Felicity posing in front of a tree

Jewish woman confronted by Nazi hate chants

Felicity Perry, a 33-year-old university administrator, was walking through the gathering Melbourne dusk towards the Flemington Railway station when she heard the chant. “Auschwitz-­Birkenau, Bergen-Belsen, ­Buchenwald, Dachau.’’

At first, she thought she’d misheard. Then she turned and looked at the faces of the men glaring at her, chanting in unison. “Auschwitz-­Birkenau, Bergen-Belsen, Buchenwald, Dachau.’’ She hadn’t misheard. There was no mistake; only a hatred deeper than Perry, a woman readily identifiable as Jewish, could have imagined.

This was Perry’s first antifa rally, an event that turned a normally busy road into a maul of far right and hard left activists, turned the normally peaceful residents of the Kensington commission towers into an angry mob, turned a city against itself in scenes of violence and abuse.

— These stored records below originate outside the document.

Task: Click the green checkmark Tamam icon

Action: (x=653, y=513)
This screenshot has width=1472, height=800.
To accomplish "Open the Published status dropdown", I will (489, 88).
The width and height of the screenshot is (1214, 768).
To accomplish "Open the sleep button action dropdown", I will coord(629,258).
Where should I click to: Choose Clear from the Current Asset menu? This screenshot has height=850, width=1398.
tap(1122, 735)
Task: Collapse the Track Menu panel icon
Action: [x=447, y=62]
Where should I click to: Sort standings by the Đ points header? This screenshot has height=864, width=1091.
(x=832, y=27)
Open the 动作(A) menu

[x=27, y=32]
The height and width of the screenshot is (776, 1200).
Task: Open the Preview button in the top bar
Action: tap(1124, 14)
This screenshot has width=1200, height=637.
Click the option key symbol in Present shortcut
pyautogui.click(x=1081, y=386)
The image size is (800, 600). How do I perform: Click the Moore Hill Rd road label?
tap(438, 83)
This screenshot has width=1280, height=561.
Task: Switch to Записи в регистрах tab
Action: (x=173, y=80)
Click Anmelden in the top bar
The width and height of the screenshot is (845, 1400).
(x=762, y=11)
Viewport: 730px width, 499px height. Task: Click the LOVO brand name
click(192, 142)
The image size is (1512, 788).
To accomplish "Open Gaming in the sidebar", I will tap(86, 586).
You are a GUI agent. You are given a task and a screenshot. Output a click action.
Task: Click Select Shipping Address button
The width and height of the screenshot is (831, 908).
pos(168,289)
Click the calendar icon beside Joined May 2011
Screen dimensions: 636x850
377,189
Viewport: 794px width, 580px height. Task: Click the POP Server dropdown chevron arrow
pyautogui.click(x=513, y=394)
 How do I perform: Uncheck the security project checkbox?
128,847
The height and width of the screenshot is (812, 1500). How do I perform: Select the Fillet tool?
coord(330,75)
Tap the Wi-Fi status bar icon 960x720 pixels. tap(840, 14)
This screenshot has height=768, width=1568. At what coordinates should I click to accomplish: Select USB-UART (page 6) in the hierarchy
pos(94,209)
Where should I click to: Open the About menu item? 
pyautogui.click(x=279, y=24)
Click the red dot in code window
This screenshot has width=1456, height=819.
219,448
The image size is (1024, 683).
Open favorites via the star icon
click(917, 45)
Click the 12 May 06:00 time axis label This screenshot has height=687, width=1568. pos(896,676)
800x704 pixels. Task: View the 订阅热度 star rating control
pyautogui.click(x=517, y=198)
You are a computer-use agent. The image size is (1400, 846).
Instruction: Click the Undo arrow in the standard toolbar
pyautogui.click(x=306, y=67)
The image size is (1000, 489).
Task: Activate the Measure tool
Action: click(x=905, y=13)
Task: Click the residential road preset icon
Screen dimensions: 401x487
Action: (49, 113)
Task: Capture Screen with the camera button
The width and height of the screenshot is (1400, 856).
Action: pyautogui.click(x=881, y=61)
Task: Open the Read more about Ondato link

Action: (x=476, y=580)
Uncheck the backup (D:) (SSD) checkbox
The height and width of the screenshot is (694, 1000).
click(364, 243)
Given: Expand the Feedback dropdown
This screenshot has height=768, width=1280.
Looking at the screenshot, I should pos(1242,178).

Her tormentors were men in their 40s and 50s. All white, all old enough to know the history of what they were chanting. They stood in Racecourse Road, next to another group of men carrying Trump flags. “They weren’t messing about,’’ Perry said.

She came to the rally as part of a small activist group, Jews Against Fascism, to add her voice to those trying to shout down alt-right provocateur Milo Yiannopoulos as he spruiks his brand of pop outrage. “I’ve been watching the rise of Yiannopoulos and the new alt-right and, frankly, I’m very concerned,’’ she said.